Jesse Bell, PhD, Hubbard Professor of Water, Climate and Health in the UNMC College of Public Health, said he was excited about the array of expertise brought together by the event. It’s important to translate ongoing earth observations into “doing something on the ground” to improve human health in the region, he said.

“We are living in a time of a lot of data,” Dr. Bell said. “We understand more about our earth’s system and are able to monitor conditions more readily than any other time in the history of our planet.

“But how do we best use (all this data) to understand human health outcomes?”

Ali S. Khan, MD, MPH, dean of the UNMC College of Public Health, who spoke at and took part in the conference, said things like climate, weather and air quality can’t be underestimated as determinants to public health.

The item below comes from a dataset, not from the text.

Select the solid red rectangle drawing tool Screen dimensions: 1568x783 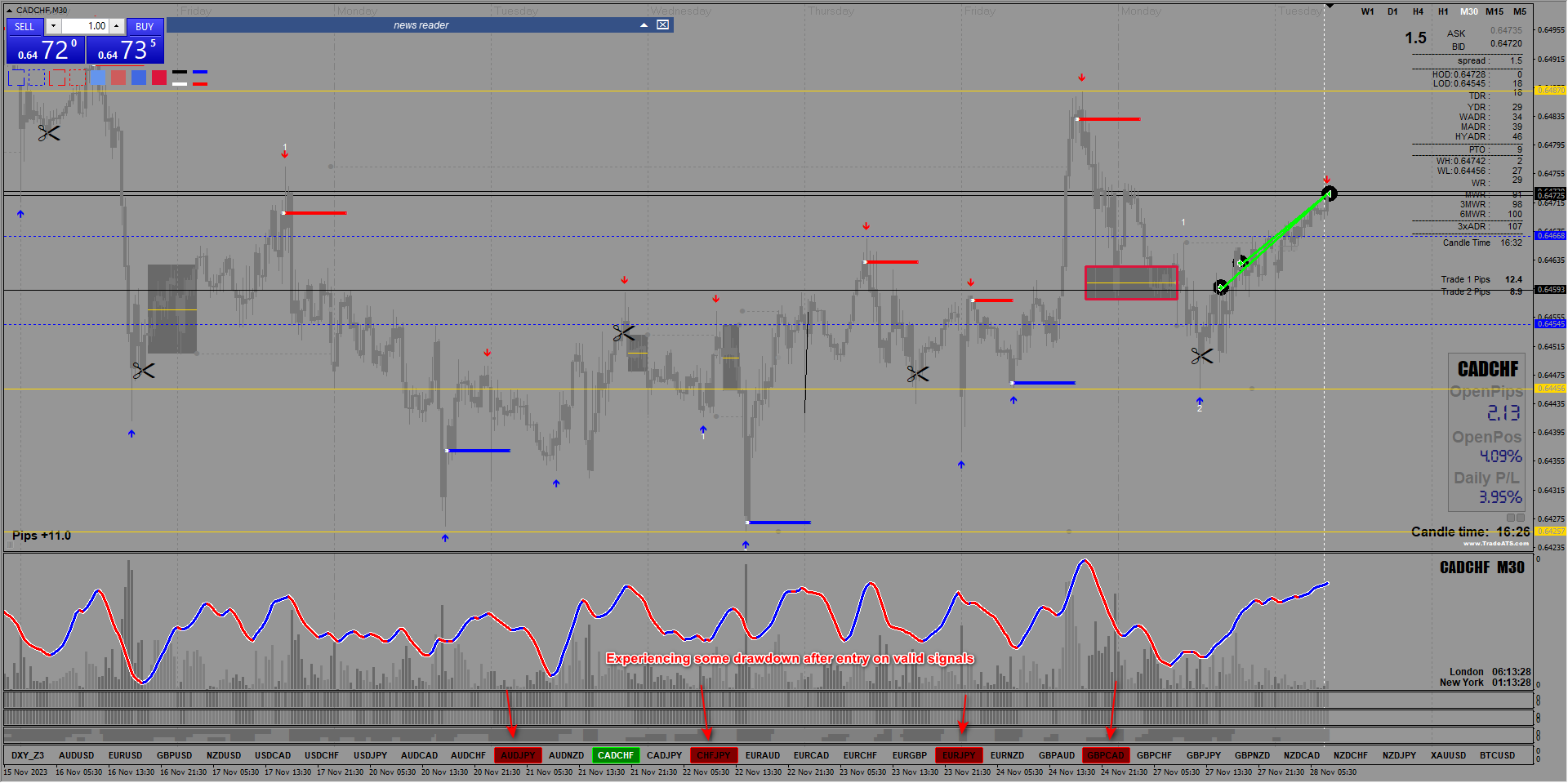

“We are excited by these efforts to bring NASA expertise and translate their data for action in our local communities across the region to address climate change, disasters and emerging infections,” Dr. Khan said.

The Water, Climate and Health Program at the UNMC College of Public Health has been in partnership with the NASA Earth Science Division for years, using NASA satellite observation data to better understand relationships between poor air quality and negative respiratory health outcomes, for example.

This gathering marked a turning point, Dr. Bell said.

“The coastal regions have been doing this on a grander scale, and the central part of the U.S. has sometimes missed out on this,” Dr. Bell said. The conference brought together an impressive collection of experts and resulted in plans to work together in the future, implementing information from earth observations into decision making.

The UNMC College of Public Health is eager to serve as the glue that keeps the group together as the effort grows.

“We want us to be a leader in this,” Dr. Bell said.